En définitive, seule une action concertée des Etats, des institutions financières publiques et privées, et de la société civile, permettra de relever le défi titanesque du financement de la transition énergétique. C'est tout l'enjeu des discussions internationales, notamment dans le cadre de la COP climat.

Synthèse : financer efficacement la transition énergétique

Pour combler le déficit de financement et atteindre les objectifs climatiques, la mobilisation de capitaux publics et privés est indispensable. Le financement mixte, les incitations et la coordination internationale des stratégies d'investissement sont des leviers clés. La transition énergétique offre aussi des opportunités économiques et sociales à saisir. Une action rapide et concertée est nécessaire pour relever ce défi mondial.

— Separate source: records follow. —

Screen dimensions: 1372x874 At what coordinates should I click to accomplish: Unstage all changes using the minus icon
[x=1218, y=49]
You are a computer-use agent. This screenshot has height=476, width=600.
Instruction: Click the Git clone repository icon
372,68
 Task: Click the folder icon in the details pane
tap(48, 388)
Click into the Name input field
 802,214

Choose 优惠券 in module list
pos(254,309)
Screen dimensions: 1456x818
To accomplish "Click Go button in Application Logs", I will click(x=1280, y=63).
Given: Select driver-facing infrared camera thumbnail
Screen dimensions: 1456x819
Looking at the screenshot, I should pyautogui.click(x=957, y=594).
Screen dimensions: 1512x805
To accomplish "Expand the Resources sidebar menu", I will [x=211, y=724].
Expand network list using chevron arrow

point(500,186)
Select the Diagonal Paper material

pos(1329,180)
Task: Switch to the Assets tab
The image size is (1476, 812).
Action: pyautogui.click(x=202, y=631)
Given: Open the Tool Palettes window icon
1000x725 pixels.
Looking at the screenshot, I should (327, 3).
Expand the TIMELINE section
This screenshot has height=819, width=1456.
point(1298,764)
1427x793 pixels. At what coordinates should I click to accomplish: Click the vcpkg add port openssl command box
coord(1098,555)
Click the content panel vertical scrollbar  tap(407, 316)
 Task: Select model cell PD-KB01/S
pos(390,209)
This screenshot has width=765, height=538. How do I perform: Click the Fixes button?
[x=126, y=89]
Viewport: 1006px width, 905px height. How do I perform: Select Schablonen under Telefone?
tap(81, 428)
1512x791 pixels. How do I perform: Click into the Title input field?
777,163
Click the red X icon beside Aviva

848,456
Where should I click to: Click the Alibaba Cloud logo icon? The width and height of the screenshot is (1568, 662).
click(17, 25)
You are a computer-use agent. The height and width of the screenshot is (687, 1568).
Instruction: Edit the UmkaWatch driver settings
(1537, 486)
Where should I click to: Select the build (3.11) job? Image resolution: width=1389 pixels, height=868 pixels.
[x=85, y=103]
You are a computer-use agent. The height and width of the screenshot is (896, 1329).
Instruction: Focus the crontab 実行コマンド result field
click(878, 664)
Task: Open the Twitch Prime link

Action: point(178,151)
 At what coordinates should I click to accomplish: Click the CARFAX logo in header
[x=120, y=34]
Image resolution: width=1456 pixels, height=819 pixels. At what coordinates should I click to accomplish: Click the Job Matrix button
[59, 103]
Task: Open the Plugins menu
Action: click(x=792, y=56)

Questions en rapport avec le sujet

Comment financer la transition écologique ? Les fonds nationaux permettent d'accélérer la transition énergétique en finançant différentes étapes, de la recherche à l'industrialisation, via des programmes dédiés comme le Fonds Chaleur renouvelable, le Fonds Économie circulaire et le Fonds Air-mobilité.
Comment financer la transition écologique ? L'Union européenne vise une économie durable, à faibles émissions de carbone et utilisant efficacement les ressources. Elle représente avec ses États membres le principal bailleur mondial de fonds dans la lutte contre les changements climatiques.
Quel type de prêt concerne la transition énergétique ? Le prêt Eco-Energie de Bpifrance aide les entreprises à financer leurs projets pour la transition écologique et énergétique.
Quelles sont les aides de l'Agence de l'environnement et de la maîtrise de l'énergie (Ademe) ? L'Ademe propose diverses aides financières et accompagnements techniques pour les particuliers, professionnels et collectivités dans les domaines des économies d'énergie, des énergies renouvelables, de la qualité de l'air, de l'économie circulaire, etc.